━━━━━ EXERCISE DATA ━━━━━

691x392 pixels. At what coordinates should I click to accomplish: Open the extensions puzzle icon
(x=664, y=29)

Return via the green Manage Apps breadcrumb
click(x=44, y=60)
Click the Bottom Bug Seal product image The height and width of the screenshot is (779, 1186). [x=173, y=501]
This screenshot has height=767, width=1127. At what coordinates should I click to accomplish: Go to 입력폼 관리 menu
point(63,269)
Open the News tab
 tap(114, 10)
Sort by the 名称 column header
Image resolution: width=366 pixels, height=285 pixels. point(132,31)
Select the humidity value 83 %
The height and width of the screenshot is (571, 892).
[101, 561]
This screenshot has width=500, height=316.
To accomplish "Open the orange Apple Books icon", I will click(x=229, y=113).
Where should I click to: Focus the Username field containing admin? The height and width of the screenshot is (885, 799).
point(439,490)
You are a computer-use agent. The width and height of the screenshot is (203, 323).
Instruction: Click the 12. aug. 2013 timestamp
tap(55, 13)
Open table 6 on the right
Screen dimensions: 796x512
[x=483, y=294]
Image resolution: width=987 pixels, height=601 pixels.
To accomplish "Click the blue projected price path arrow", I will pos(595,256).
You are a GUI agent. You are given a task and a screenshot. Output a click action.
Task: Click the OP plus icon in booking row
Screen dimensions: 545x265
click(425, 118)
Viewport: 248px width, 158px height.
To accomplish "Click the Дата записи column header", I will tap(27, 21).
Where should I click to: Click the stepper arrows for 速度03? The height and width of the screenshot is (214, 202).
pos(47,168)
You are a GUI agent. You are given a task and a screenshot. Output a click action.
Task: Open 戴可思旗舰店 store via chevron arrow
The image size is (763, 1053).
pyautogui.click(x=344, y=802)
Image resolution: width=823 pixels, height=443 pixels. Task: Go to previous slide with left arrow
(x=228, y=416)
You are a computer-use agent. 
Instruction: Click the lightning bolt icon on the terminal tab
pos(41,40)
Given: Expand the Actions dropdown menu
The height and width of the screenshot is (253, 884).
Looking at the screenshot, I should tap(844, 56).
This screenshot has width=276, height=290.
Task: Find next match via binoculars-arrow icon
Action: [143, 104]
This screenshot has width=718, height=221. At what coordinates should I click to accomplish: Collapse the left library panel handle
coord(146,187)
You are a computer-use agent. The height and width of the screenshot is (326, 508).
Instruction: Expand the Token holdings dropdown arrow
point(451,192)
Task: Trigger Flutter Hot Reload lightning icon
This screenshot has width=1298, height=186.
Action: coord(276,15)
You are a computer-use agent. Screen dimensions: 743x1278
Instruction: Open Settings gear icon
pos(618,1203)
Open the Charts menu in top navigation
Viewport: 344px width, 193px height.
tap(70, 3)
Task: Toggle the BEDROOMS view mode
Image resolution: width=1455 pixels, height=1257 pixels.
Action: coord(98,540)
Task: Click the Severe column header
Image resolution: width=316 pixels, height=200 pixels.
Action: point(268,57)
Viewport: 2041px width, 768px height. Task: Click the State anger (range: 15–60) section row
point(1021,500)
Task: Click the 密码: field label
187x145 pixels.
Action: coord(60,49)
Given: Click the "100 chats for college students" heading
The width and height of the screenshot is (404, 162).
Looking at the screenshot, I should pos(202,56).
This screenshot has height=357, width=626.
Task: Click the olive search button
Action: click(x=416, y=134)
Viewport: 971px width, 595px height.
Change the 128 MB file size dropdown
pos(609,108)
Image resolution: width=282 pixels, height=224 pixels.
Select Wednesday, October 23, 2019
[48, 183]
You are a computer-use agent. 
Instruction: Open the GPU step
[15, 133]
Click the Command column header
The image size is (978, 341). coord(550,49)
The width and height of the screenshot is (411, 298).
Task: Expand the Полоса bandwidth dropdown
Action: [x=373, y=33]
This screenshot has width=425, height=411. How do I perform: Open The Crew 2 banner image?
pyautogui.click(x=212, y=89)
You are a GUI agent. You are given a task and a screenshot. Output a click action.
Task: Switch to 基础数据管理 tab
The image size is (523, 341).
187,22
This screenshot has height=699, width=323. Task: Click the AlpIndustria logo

━━━━━

_TASK DESCRIPTION_. All lines from the one with "Given: Click the" to the end of the listing are to be printed exactly as given, both ends included.

_RESPONSE TO THE TASK_.
Given: Click the "100 chats for college students" heading
The width and height of the screenshot is (404, 162).
Looking at the screenshot, I should pos(202,56).
This screenshot has height=357, width=626.
Task: Click the olive search button
Action: click(x=416, y=134)
Viewport: 971px width, 595px height.
Change the 128 MB file size dropdown
pos(609,108)
Image resolution: width=282 pixels, height=224 pixels.
Select Wednesday, October 23, 2019
[48, 183]
You are a computer-use agent. 
Instruction: Open the GPU step
[15, 133]
Click the Command column header
The image size is (978, 341). coord(550,49)
The width and height of the screenshot is (411, 298).
Task: Expand the Полоса bandwidth dropdown
Action: [x=373, y=33]
This screenshot has width=425, height=411. How do I perform: Open The Crew 2 banner image?
pyautogui.click(x=212, y=89)
You are a GUI agent. You are given a task and a screenshot. Output a click action.
Task: Switch to 基础数据管理 tab
The image size is (523, 341).
187,22
This screenshot has height=699, width=323. Task: Click the AlpIndustria logo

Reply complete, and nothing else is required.